Please use the link so that we can work on this together

Meeting invite on MS Teams

Friday, February 3, 2023 2:00 PM - 3:30 PM EST

(Apologies in advance for our colleagues in a time zone when attending this live session is not possible. This was the only time @Azza_Shoaibi and @Gowtham_Rao were available. This session is recorded. If needed we are willing to repeat it at a different time zone).

Clinical Description

Appendicitis is the inflammation of the vermiform appendix. It typically presents acutely, within 24 hours of onset, but can rarely also present as a more chronic condition. Classically, appendicitis initially presents with generalized or periumbilical abdominal pain that later localizes to the right lower quadrant. Appendicitis occurs most often between the ages of 5 and 45, with a mean age of 28. The incidence is approximately 233/per 100,000 people. Males have a slightly higher predisposition to developing acute appendicitis than females, with a lifetime incidence of 8.6% and 6.7% for men, and women, respectively. Approximately 300,000 hospital visits yearly in the United States for appendicitis-related issues. Presentation: Pain may or may not be accompanied by any of the following symptoms: Anorexia, Nausea/vomiting, Fever (40% of patients), Diarrhea, Generalize malaise, Urinary frequency or urgency. Assessment: Appendicitis is traditionally a clinical diagnosis. However, several imaging modalities are used to proceed with the diagnostic steps, including an abdominal CT scan, ultrasonography, and MRI. Laboratory measurements, including total leucocyte count, neutrophil percentage, and C-reactive protein (CRP) concentration. Plan: The gold-standard treatment for acute appendicitis is to perform an appendectomy. Laparoscopic appendectomy is preferred over the open approach. There is some disagreement regarding preoperative antibiotic administration for uncomplicated appendicitis. The differential diagnosis includes Crohn ileitis, mesenteric adenitis, the inflammatory process in the cecal diverticulum, mittelschmerz, salpingitis, ruptured ovarian cyst, ectopic pregnancy, tubo-ovarian abscess, musculoskeletal disorders, endometriosis, pelvic inflammatory disease, gastroenteritis, right-sided colitis, renal colic, kidney stones, irritable bowel disease, testicular torsion, ovarian torsion, round ligament syndrome, epididymitis, and other nondescript gastroenterological issues. Prognosis: If diagnosed and treated early, as a relatively safe surgical procedure, the recovery within 24 to 48 hours, is expected. Cases that present with advanced abscesses, sepsis, and peritonitis may have a more prolonged and complicated course, possibly requiring additional surgery or other interventions.

Phenotype development:
Since appendicitis is an acute disease that almost always should be managed in an inpatient setting, we decided to limit this cohort to persons who are presenting in an inpatient or emergency room setting.

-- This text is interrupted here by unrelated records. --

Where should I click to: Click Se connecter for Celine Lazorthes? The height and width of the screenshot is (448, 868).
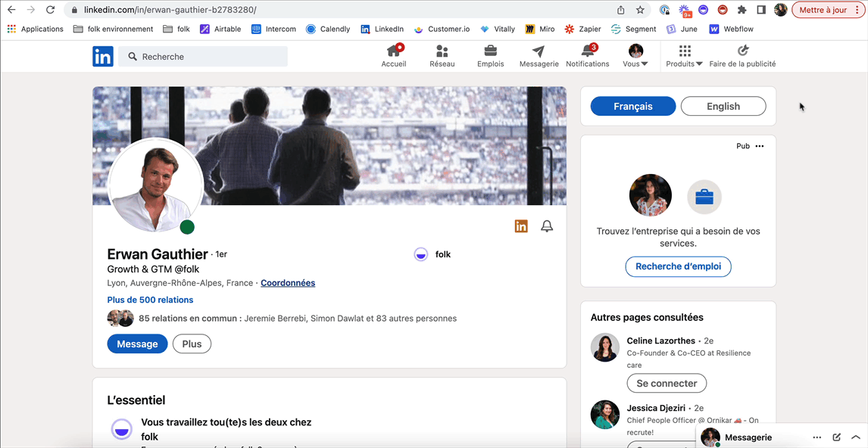[x=667, y=384]
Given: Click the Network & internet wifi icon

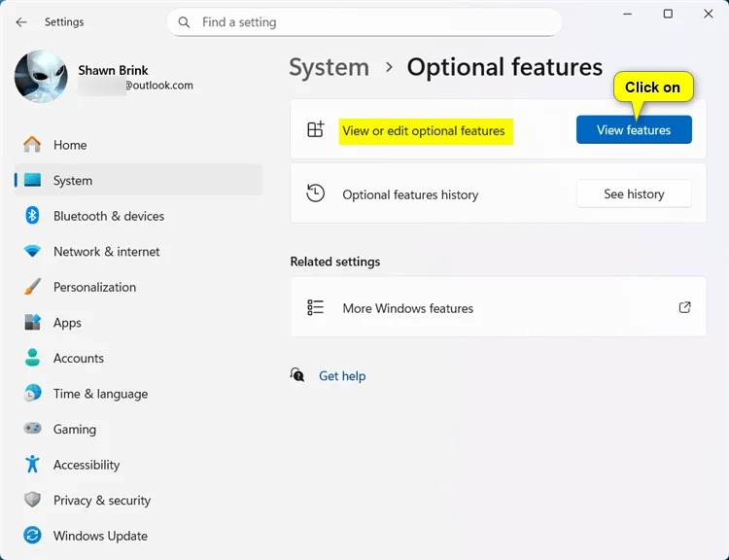Looking at the screenshot, I should pos(32,252).
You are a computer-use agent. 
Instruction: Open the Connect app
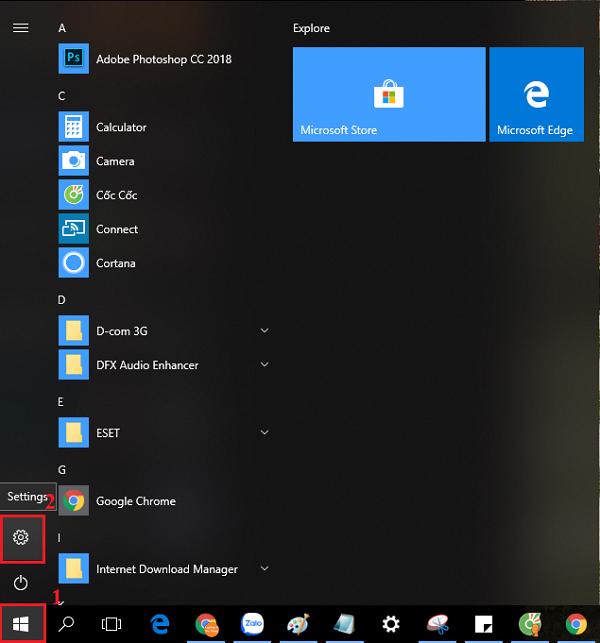pos(116,229)
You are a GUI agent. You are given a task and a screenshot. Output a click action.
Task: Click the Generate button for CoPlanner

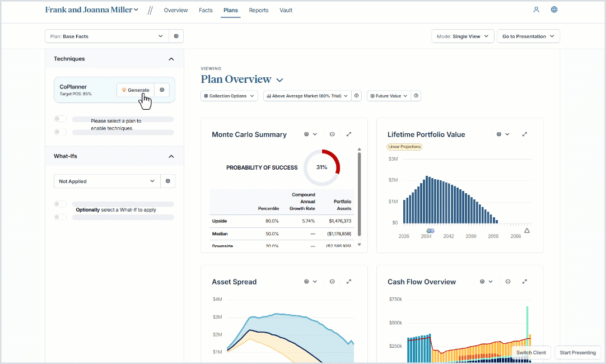135,90
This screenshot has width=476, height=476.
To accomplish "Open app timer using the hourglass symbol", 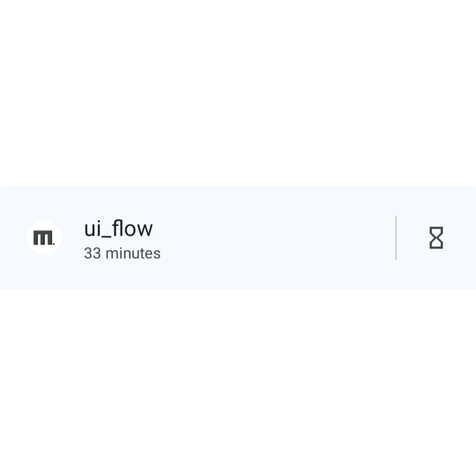I will [x=436, y=238].
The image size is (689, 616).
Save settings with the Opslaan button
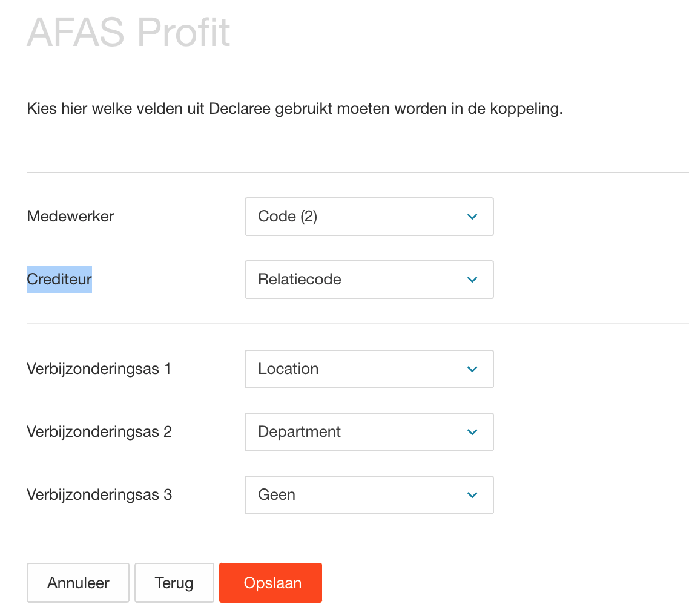click(271, 583)
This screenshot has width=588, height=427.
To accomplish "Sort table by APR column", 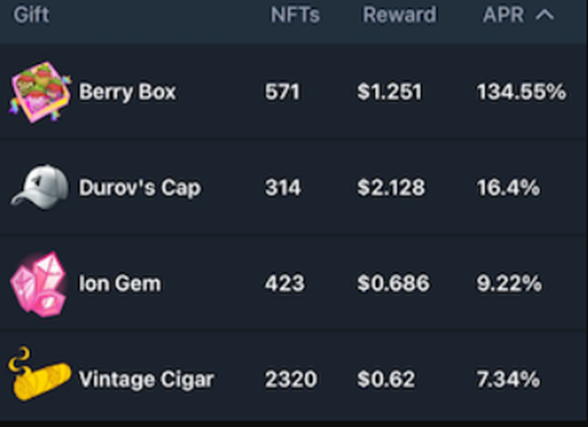I will (503, 15).
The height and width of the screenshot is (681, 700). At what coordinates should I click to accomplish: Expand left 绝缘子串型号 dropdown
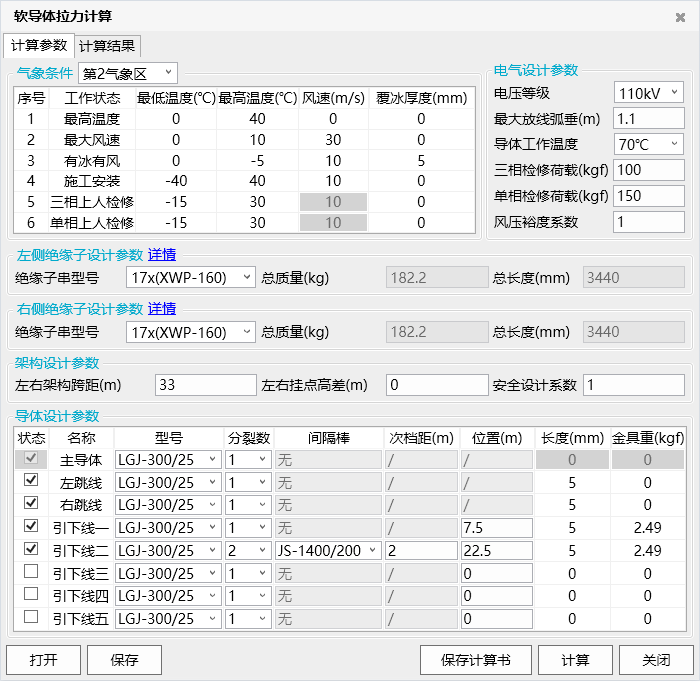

We explored if we should remove persons who had history of appendectomy - as this is biologically not compatible with an event of appendicitis, but after observing that almost all the persons who had appendectomy’s had it within a short time (~ 1 week prior) of appendicitis - we decided to not add that as a rule, as it may represent index date misclassification of a true case of appendicitis.

Cohort Submission:
See cohort id #234 in OHDSI Phenotype library currently in pending peer review status. Cohort Diagnostics output is available at data.ohdsi.org/PhenotypeLibrary

Potential problems with this phenotype:

Miss rate/False negative rate/Sensitivity - mild forms of appendicitis is thought to go undiagnosed as persons may never seek care and it resolves. It is unlikely that this condition is managed outpatient. If a person has symptoms of appendicitis, it is possible that an alternate diagnosis would be evaluated if persons who are older or pregnant.
Index date misclassification - we don’t expect significant index date misclassification in acute settings especially in typical settings, because persons who have appendicitis and receive care for symptoms of appendicitis are likely to be diagnosed early.
Specificity we do not know how many persons who have symptoms/signs suggestive of appendicitis (e.g. cholecystitis) maybe misdiagnosed as having appendicitis and potentially managed for appendicitis including surgery. We also do not know if prophylactic appendectomy during other abdominal surgeries are reported as appendicitis.

Phenotype evaluation: We evaluated 11 data sources. Note: we observed 0 counts in many data sources and this is by design. Because the cohort definitions requires inpatient/ER visit. The data sources with 0 count do not appear to have inpatient related data.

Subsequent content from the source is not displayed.